线粒体代谢最近被证明对急性髓细胞白血病（AML）具有关键依赖性。线粒体的形态受到动力蛋白GTP酶调节，这些蛋白驱动对称的融合和裂解力量，使生物能量在细胞环境中始终适应。在这里，我们展示了靶向线粒体融合是AML细胞的新弱点，从患者来源的异种移植（PDX）模型中进行了测试。线粒体融合的遗传缺失型号2（MFN2）或视神经萎缩1（OPA1）的基因表达削弱，或采用OPA1（MYLS22）的药物抗阻，可阻止线粒体融合，并显着具有抗白血病活性，而对体外和体内正常造血细胞影响有限。在机械上，抑制线粒体融合对线粒体呼吸和反应性氧化物产生造成了破坏，导致细胞在G0/G1转换处停滞。这些结果将线粒体融合的抑制作为AML的有前途的治疗方法进行提名。©2023.作者。
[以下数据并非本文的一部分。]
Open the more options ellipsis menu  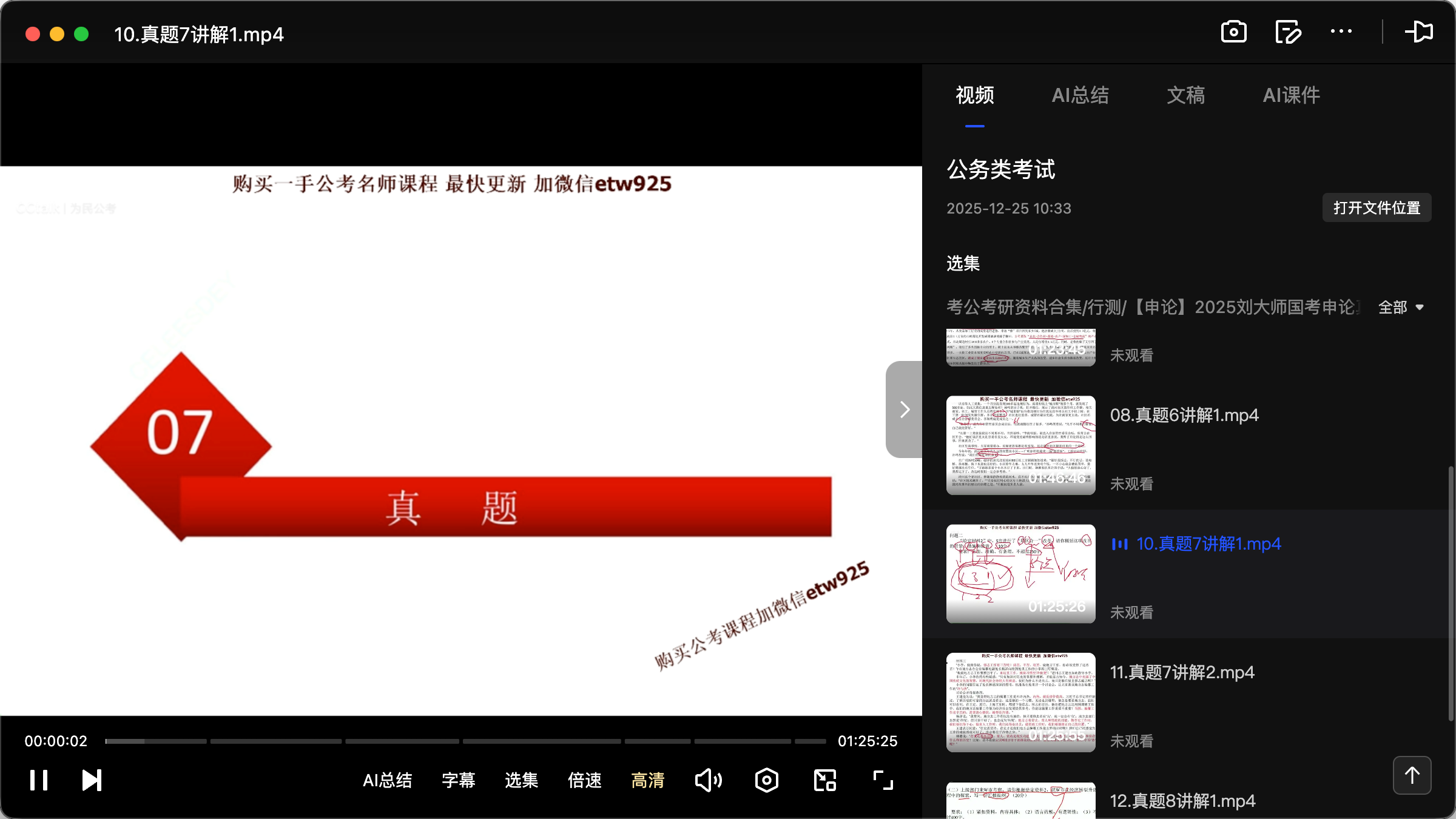coord(1341,32)
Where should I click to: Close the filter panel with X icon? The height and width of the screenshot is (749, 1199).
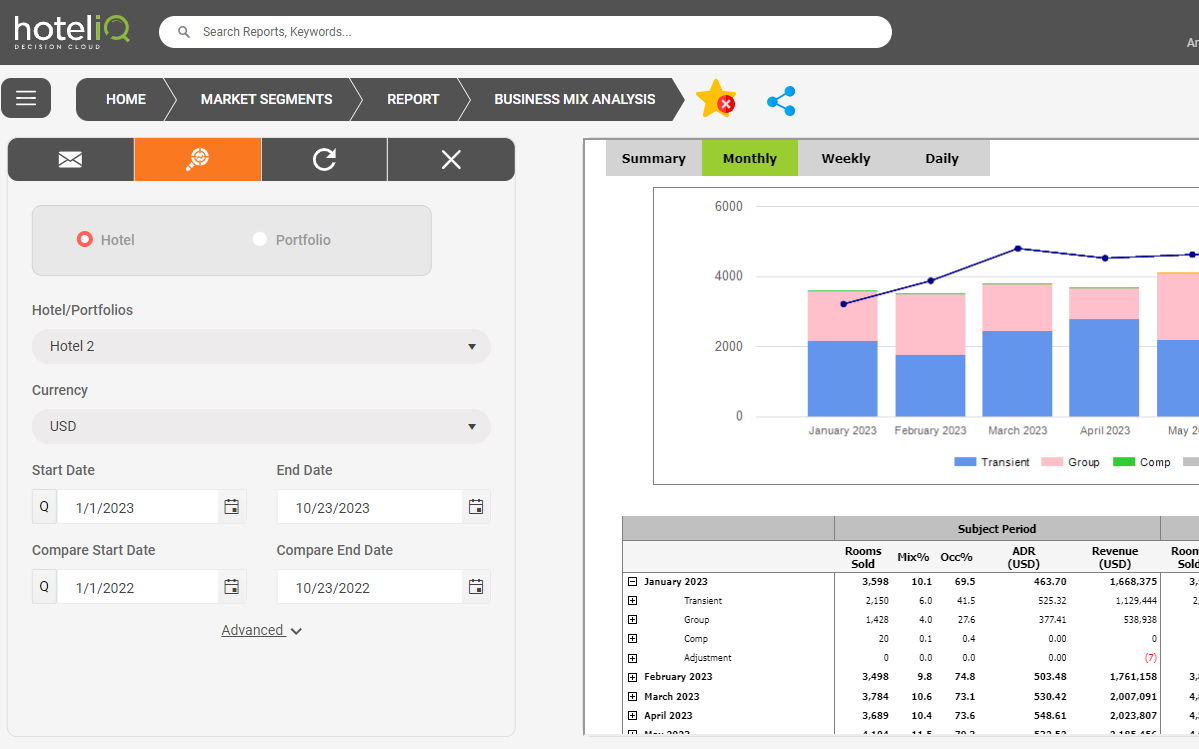(451, 159)
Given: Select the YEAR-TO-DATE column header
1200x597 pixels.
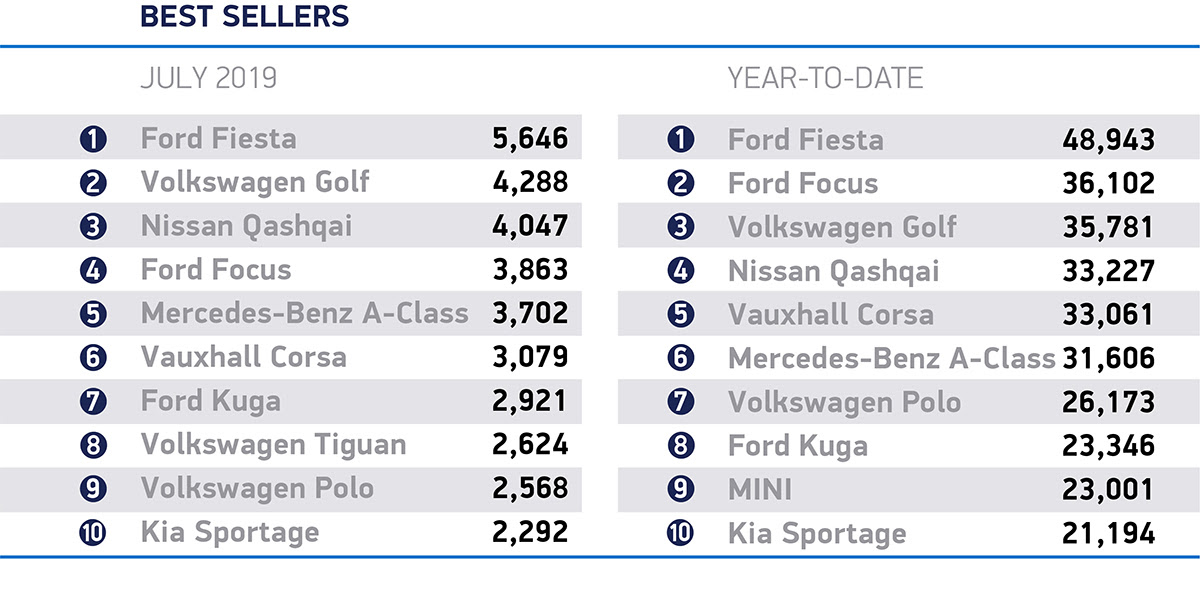Looking at the screenshot, I should 825,78.
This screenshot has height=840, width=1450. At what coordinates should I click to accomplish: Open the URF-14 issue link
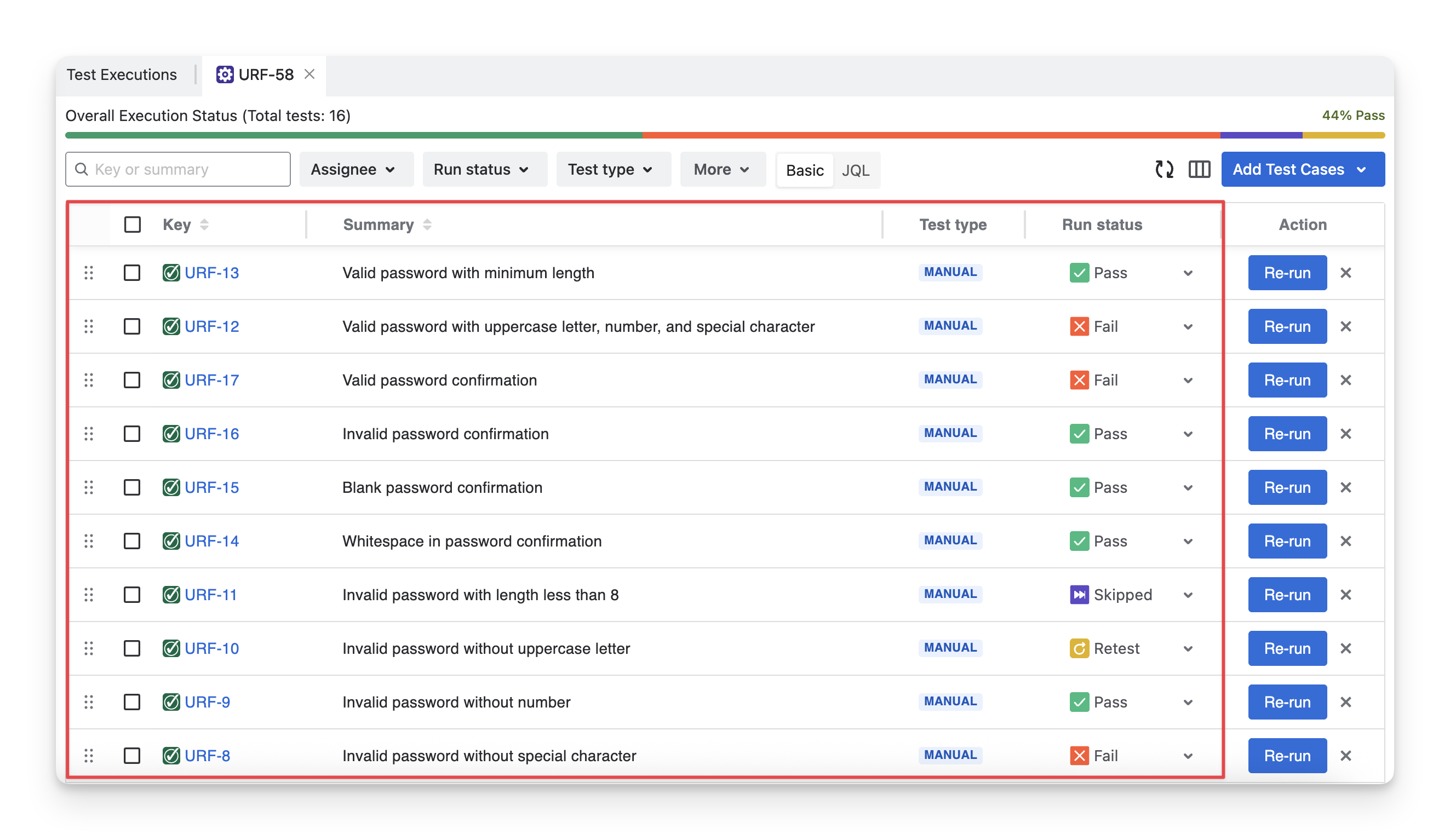pyautogui.click(x=212, y=542)
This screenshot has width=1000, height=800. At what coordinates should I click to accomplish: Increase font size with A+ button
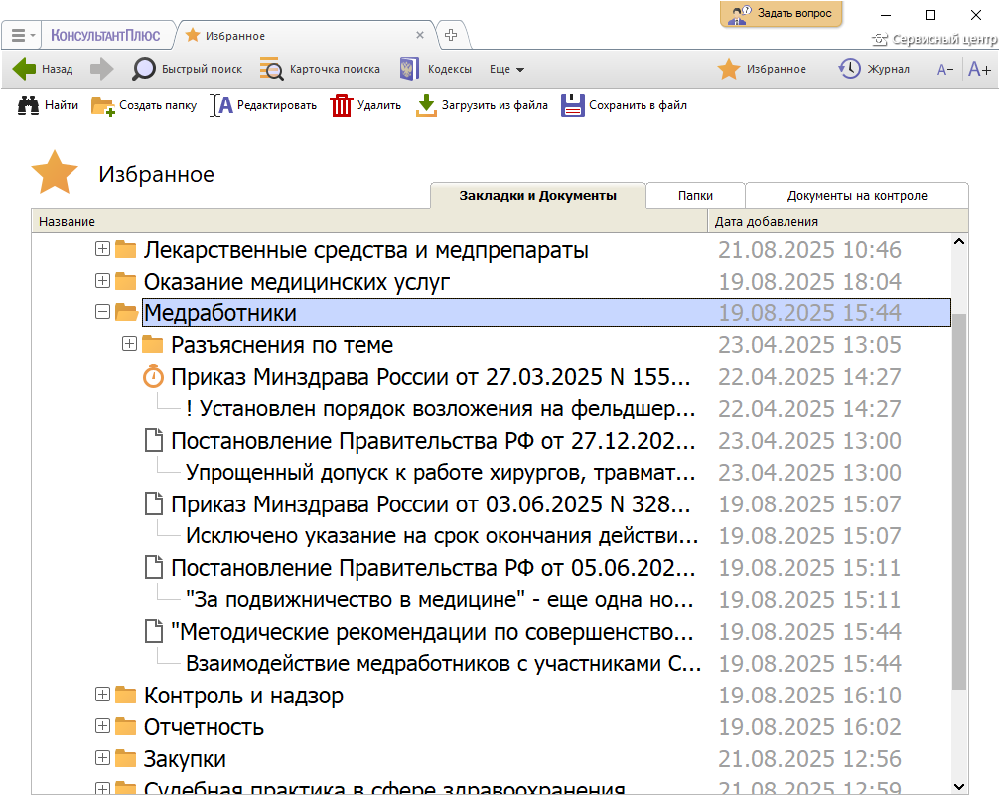979,69
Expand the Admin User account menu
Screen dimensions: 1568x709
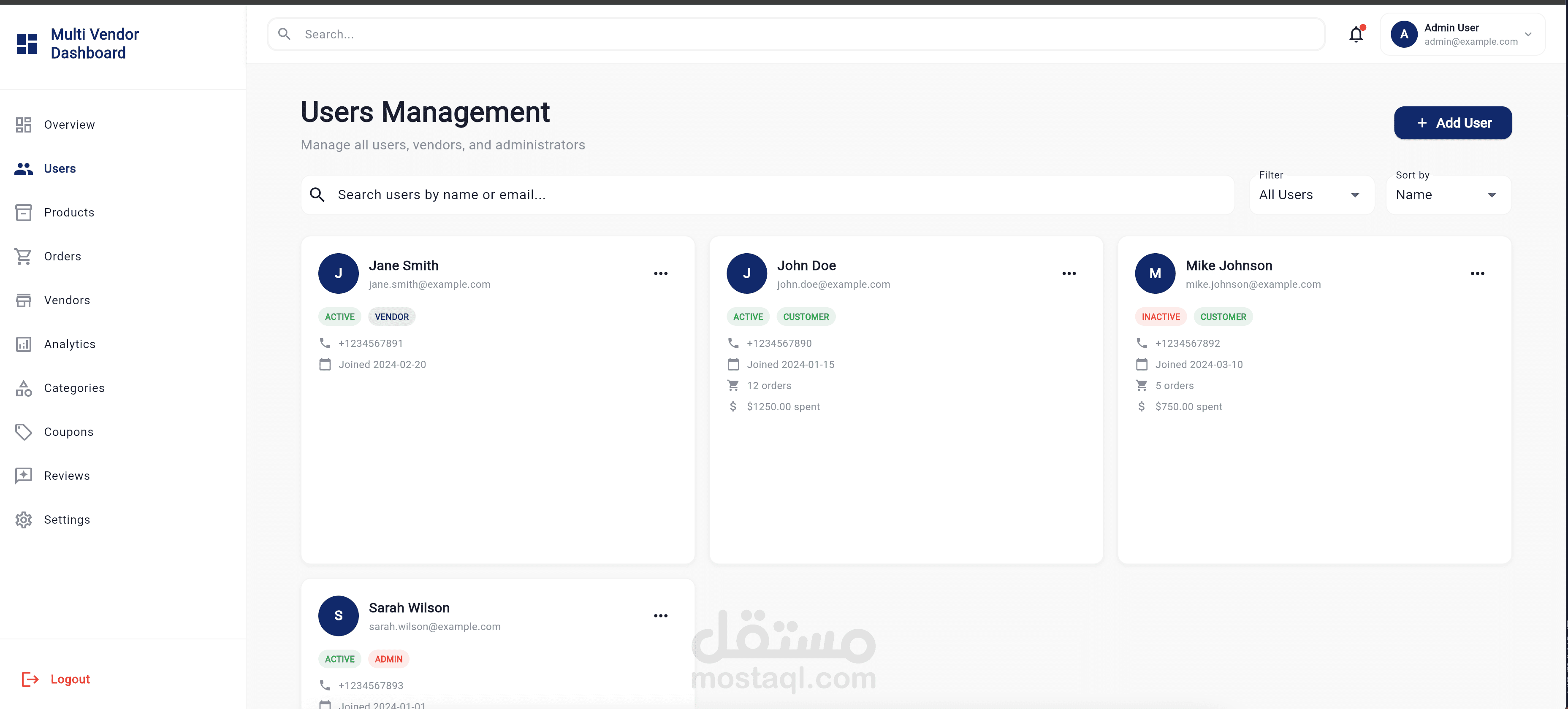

Mitochondrial metabolism recently emerged as a critical dependency in acute myeloid leukemia (AML). The shape of mitochondria is tightly regulated by dynamin GTPase proteins, which drive opposing fusion and fission forces to consistently adapt bioenergetics to the cellular context. Here, we showed that targeting mitochondrial fusion was a new vulnerability of AML cells, when assayed in patient-derived xenograft (PDX) models. Genetic depletion of mitofusin 2 (MFN2) or optic atrophy 1 (OPA1) or pharmacological inhibition of OPA1 (MYLS22) blocked mitochondrial fusion and had significant anti-leukemic activity, while having limited impact on normal hematopoietic cells ex vivo and in vivo. Mechanistically, inhibition of mitochondrial fusion disrupted mitochondrial respiration and reactive oxygen species production, leading to cell cycle arrest at the G0/G1 transition. These results nominate the inhibition of mitochondrial fusion as a promising therapeutic approach for AML.© 2023. The Author(s).